The chamber voted Thursday 0-72-37 on a right-to-work measure crafted by Democrats in response to Rauner's right-to-work push. The governor has yet to introduce his right-to-work plan to the legislature in bill form.
Some Republican lawmakers, who have described Thursday's right-to-work vote as a political stunt, skipped the vote. State Rep. Lou Lang (D-Skokie) blasted Republicans for essentially being bought by the governor on the issue, noting that the GOPers' political funds saw an infusion of cash from Rauner prior to the vote.
Lang said on the House floor: "$400,000 this week. What were those checks for?"
Rauner, meanwhile, pushed back on the belief that the right-to-work vote came in an effort to make him look foolish.
"Difficult negotiations in government often involve political theater.

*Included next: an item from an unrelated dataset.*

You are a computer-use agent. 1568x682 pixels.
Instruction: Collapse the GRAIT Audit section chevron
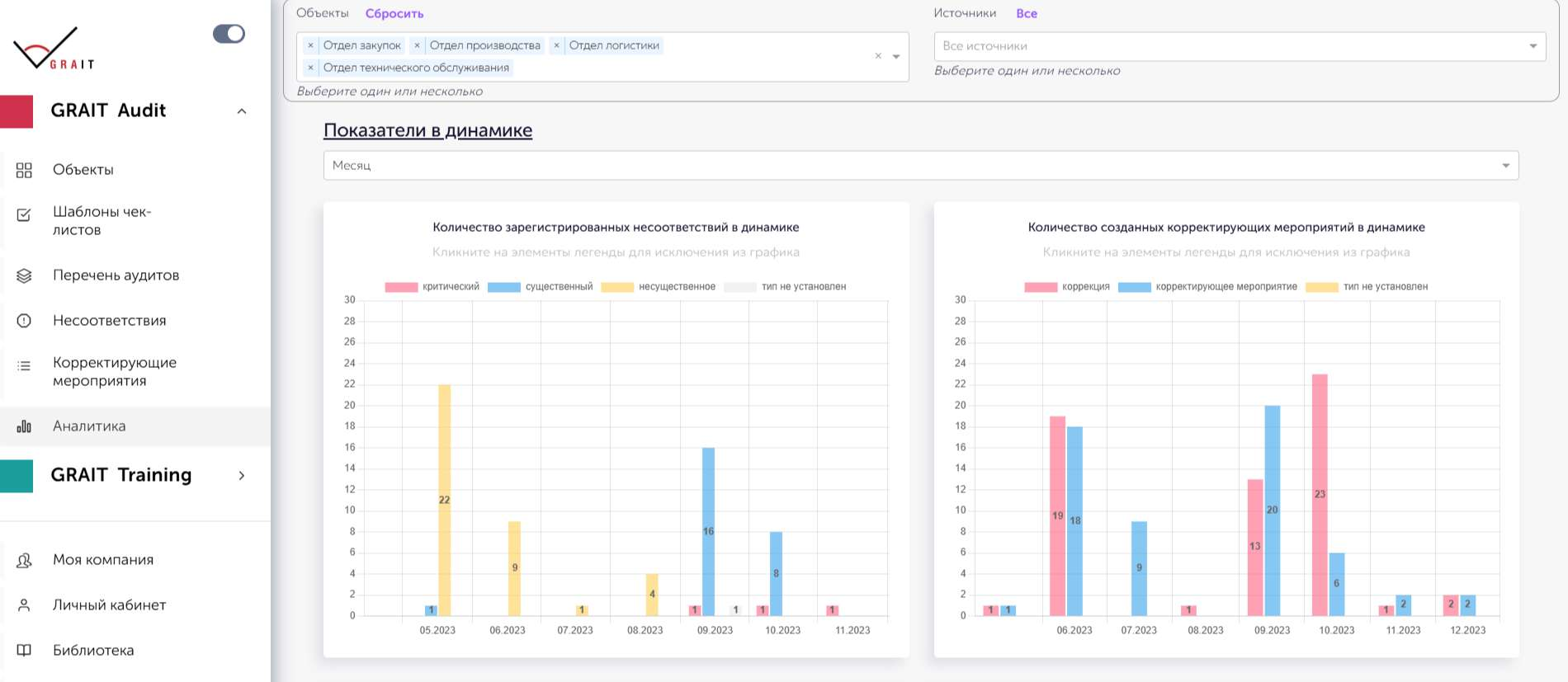242,111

That's a little bit of what that is. I don't take it that way. This is just part of a political process," Rauner said, according to the Chicago Sun-Times. "We're working together and we'll get through it. . . . There's a lot of pressure from special-interest groups who don't want to change. We are in a long slow decline we need to grow pretty strongly . . . we are encouraging Republicans to stay strong together. We're a super-minority."
Rather than proposing a statewide right-to-work law, Rauner wants to let local Illinois communities enact their own right-to-work policies as part of his pro-business, anti-union "Turnaround Agenda" for the state. Right-to-work policies generally look to eliminate the requirement that workers pay union dues or fees when they take a job covered by a collective bargaining agreement.
Illinois Education Association President Cinda Klickna offered this statement after the right-to-work vote:
Having spent my career in the classroom, I'm always looking for 'teachable moments,' opportunities to analyze an event in order to make sure everyone understands what happened and why. Today we had one such moment when the House overwhelmingly rejected Governor Rauner's plan for so-called, 'right-to-work' zones.
The governor's proposal was rejected for good reason. Workers in states that have enacted these laws make an average of $1,500 a year less than workers in states like Illinois. Studies also suggest that 'right-to-work' laws increase unemployment. These outcomes are as likely to happen at the local level, which is why communities throughout the state are saying 'no' to the governor as well.
'Right to work' is intended to weaken unions, such as mine, the Illinois Education Association, which represents teachers and support professionals who advocate for high quality teaching and learning conditions in their schools.
At the local level, teachers who work through their union advocate for manageable class sizes and against high stakes testing.
At the state level, through their union, our members advocate for adequate education funding for every student.
Here's today's teachable moment takeaway:
The teachers are the voice of the students, and the union is the voice of the teachers.
It's time for Governor Rauner to drop the campaign against unions and concentrate on improving our schools and balancing our state's budget.
SEIU* Illinois State Council President Tom Balanoff issued this response following Thursday's development:
Today workers from across the state made their voices heard through the legislators that represent them. They rejected Rauner's smokescreen agenda of economic regression masked in 'so called' right to work. Past action drives future action and we know that time and time again Rauner made millions at the expense of everyday people, while running his private equity firm, which bought, sold, and chopped up companies. Rauner's current attacks on the workers of our state come as no surprise and I applaud the legislators who saw right through Rauner's approach and stood up for Illinois' working families.
Governor Rauner vilifying workers and their rights to collective bargaining to try to solve the state's problems is not the answer. Austerity doesn't work. In order to stimulate the economy, the middle class must have the economic security achieved through increased wages, and access to decent benefits and an adequate safety net.
Governor Rauner's right to work for less scheme would cause wages to significantly drop for all working families while decimating the middle class. What Illinoisans need is to restore balance to our state by reviving neighborhoods and building an economy that works for everyone, not just the wealthy few.
Right to work for less is not economic development. It is not empowerment. It is economic regression.
*The SEIU Illinois Council sponsors this website.